Result description
Matrix multiplication computation consumes huge amount of resources: computing time and energy, primarily in AI applications. The industry has recognized the need for faster and more energy-efficient matrix multiplication with state-of-the-art solutions in software (e.g., NVIDIA’s CUDA for GPU) and hardware (e.g., Google’s TPU). Unfortunately, all present solutions employ a wasteful cubic-time algorithm.
We have developed speedup for matrix multiplication, that can reduce the huge compute costs of Gen-AI, minimize latency, reduce energy footprint, and shorten time to market of foundation models companies.
Addressing target audiences and expressing needs
- Business Angels
- Venture Capital
Initial funding and industry collaboration
- Research and Technology Organisations
- Academia/ Universities
- Private Investors
R&D, Technology and Innovation aspects
We have demonstrated that the alternate base fast matrix multiplication algorithms can be implemented on CPU and GPU hardware, and outperform vendor-tuned libraries.
The next stages are to measure the actual speedups of AI workloads in customer defined scenarios, as well as measure the energy saving impact. In addition customer inputs regarding research and development directions need to be compiled into programs, and eventually serve as a basis for useful products.
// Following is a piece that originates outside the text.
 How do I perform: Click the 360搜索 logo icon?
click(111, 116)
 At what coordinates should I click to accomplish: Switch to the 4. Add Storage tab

The solution can be scaled across multiple AI GPU types and is applicable to a very wide AI model families such as LLMs, Vision Transformers, and Robotics 3D algorithms such as object manipulation and navigation, for both data centers and edge AI use cases.
The result may apply to all GPUs, CPUs performing AI workloads, and all Gen AI models.
The innovative technology is protected by patents and may be implementd in software. In the more distant future, it will also be implemented on hardware.